:: The data ::

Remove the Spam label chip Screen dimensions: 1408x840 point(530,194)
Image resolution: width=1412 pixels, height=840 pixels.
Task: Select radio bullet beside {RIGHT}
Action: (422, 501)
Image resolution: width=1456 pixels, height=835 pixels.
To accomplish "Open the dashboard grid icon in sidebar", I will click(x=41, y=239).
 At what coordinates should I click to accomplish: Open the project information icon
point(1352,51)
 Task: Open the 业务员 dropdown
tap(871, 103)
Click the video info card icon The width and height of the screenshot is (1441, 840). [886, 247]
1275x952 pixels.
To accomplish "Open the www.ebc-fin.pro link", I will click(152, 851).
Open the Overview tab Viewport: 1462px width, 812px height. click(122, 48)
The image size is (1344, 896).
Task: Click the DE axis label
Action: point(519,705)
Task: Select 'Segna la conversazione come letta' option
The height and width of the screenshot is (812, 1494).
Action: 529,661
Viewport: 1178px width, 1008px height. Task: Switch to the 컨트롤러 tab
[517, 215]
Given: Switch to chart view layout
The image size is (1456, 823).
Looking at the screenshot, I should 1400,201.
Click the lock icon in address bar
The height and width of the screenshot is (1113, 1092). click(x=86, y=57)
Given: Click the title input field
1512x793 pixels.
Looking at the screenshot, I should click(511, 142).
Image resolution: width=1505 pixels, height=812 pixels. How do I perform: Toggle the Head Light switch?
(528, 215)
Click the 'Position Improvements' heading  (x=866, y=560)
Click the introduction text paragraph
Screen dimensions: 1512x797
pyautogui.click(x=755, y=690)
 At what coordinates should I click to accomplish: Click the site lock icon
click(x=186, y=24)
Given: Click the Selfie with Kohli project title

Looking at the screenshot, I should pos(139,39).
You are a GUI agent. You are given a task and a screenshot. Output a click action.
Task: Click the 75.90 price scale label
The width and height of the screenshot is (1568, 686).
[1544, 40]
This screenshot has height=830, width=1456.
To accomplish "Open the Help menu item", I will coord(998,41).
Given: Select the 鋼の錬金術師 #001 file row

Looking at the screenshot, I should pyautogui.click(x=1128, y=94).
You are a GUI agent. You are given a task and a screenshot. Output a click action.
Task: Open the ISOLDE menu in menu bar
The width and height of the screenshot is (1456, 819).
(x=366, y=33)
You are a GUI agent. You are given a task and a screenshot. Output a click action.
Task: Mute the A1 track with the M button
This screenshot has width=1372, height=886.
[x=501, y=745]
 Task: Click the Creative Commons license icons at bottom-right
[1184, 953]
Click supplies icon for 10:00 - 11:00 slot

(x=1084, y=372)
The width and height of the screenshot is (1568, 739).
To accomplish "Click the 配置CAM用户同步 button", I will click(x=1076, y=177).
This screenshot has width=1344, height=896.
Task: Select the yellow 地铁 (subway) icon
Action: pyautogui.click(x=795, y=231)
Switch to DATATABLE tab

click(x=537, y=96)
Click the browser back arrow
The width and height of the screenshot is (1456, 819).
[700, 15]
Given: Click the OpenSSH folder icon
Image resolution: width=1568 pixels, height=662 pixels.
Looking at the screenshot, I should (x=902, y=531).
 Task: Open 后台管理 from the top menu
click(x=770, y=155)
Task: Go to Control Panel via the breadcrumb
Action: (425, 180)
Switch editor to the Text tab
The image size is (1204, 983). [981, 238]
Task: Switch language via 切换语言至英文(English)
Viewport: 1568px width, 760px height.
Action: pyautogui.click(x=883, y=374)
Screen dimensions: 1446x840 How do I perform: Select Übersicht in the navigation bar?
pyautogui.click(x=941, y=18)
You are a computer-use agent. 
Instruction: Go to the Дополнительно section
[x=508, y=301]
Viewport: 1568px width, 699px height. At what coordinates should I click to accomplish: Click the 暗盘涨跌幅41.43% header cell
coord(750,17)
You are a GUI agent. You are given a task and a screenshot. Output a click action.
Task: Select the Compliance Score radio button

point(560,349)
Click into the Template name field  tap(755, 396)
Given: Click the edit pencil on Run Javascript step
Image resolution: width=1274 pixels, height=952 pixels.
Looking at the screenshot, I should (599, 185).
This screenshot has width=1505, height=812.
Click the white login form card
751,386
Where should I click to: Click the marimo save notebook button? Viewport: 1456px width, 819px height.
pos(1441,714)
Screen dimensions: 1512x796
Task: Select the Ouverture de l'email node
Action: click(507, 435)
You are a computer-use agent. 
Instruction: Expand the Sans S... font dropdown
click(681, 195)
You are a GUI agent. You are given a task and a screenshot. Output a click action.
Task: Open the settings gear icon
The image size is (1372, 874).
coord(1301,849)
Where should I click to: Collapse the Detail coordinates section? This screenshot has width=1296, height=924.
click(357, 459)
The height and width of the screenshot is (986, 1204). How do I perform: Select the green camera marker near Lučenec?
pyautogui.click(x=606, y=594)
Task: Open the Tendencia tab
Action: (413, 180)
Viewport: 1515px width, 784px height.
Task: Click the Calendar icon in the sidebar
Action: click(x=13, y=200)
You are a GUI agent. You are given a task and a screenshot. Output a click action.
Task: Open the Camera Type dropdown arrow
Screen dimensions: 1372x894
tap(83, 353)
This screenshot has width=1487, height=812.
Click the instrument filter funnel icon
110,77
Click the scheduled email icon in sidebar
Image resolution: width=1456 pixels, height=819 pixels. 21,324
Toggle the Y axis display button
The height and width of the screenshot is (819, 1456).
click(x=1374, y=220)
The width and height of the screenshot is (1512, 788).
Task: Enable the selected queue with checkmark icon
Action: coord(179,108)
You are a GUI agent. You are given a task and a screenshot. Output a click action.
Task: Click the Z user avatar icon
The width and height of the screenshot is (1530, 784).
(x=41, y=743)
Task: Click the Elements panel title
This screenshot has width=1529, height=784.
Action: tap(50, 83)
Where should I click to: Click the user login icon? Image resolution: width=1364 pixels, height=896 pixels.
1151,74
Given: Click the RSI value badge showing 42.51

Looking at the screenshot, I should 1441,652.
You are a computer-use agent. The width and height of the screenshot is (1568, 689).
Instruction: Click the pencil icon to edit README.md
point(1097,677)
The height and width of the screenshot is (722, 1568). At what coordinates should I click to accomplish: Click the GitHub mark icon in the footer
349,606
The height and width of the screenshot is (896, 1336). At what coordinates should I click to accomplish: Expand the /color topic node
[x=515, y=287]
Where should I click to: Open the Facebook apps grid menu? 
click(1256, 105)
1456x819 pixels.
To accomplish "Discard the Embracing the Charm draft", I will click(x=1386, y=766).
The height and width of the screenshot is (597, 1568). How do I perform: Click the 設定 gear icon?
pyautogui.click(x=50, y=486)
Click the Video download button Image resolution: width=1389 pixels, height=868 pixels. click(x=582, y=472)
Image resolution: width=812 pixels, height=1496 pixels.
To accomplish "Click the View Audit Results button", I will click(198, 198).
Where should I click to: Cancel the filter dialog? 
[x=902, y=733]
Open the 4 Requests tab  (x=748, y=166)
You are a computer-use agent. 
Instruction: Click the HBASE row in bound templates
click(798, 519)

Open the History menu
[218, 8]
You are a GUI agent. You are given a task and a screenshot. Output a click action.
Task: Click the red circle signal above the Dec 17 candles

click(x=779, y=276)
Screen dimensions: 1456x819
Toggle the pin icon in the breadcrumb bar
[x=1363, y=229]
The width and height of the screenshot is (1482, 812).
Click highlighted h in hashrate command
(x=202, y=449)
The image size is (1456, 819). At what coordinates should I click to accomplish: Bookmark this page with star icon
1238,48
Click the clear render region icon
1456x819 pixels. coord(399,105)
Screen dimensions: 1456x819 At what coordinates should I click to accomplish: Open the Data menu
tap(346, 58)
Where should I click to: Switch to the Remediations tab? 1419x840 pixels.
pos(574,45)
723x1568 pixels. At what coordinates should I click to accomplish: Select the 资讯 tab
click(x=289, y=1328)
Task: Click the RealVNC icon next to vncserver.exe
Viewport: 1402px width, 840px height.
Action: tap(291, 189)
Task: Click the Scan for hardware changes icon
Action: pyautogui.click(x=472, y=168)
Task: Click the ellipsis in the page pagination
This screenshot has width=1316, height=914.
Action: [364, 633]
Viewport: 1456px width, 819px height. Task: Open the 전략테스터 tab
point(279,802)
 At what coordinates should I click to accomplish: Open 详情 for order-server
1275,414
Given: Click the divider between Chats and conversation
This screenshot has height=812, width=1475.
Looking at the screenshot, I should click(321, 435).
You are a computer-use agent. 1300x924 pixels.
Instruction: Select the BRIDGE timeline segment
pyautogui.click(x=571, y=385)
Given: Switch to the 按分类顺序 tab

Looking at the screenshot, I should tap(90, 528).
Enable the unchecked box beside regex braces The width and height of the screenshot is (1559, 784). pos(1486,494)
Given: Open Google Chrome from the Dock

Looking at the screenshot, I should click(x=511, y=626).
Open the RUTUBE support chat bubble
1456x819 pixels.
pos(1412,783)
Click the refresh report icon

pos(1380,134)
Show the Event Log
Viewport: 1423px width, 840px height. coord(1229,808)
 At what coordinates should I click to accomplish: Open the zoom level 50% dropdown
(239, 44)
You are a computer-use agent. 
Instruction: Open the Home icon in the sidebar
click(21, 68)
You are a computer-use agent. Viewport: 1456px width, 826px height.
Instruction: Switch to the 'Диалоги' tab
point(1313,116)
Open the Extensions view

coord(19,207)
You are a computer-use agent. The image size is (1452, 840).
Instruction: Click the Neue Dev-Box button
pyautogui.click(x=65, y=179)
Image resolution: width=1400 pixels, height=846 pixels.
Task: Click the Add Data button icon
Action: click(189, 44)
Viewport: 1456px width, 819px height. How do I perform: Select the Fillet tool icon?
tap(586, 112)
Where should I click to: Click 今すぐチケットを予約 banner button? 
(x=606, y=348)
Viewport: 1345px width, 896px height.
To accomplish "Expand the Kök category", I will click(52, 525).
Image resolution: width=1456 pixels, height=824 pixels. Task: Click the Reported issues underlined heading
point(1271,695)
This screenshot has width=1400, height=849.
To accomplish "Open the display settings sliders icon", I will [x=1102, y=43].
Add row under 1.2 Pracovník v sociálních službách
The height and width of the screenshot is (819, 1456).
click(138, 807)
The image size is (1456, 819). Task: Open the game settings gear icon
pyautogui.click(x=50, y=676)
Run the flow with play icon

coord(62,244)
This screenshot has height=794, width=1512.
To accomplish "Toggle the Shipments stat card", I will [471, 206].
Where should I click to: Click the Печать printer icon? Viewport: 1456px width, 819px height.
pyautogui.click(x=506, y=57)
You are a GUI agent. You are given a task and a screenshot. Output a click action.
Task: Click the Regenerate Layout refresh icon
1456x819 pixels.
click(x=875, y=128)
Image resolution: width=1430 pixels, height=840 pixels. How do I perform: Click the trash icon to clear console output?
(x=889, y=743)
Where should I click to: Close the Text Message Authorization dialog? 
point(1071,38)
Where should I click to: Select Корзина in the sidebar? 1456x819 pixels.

:::

§ **Problem description**: From the first line of the listing above to the line that contains "Given: Click the title input field", inclusive, restate every line word for word. Nothing else belongs in the answer.

§ **Your solution**:
Remove the Spam label chip Screen dimensions: 1408x840 point(530,194)
Image resolution: width=1412 pixels, height=840 pixels.
Task: Select radio bullet beside {RIGHT}
Action: (422, 501)
Image resolution: width=1456 pixels, height=835 pixels.
To accomplish "Open the dashboard grid icon in sidebar", I will click(x=41, y=239).
 At what coordinates should I click to accomplish: Open the project information icon
point(1352,51)
 Task: Open the 业务员 dropdown
tap(871, 103)
Click the video info card icon The width and height of the screenshot is (1441, 840). [886, 247]
1275x952 pixels.
To accomplish "Open the www.ebc-fin.pro link", I will click(152, 851).
Open the Overview tab Viewport: 1462px width, 812px height. click(122, 48)
The image size is (1344, 896).
Task: Click the DE axis label
Action: point(519,705)
Task: Select 'Segna la conversazione come letta' option
The height and width of the screenshot is (812, 1494).
Action: 529,661
Viewport: 1178px width, 1008px height. Task: Switch to the 컨트롤러 tab
[517, 215]
Given: Switch to chart view layout
The image size is (1456, 823).
Looking at the screenshot, I should 1400,201.
Click the lock icon in address bar
The height and width of the screenshot is (1113, 1092). click(x=86, y=57)
Given: Click the title input field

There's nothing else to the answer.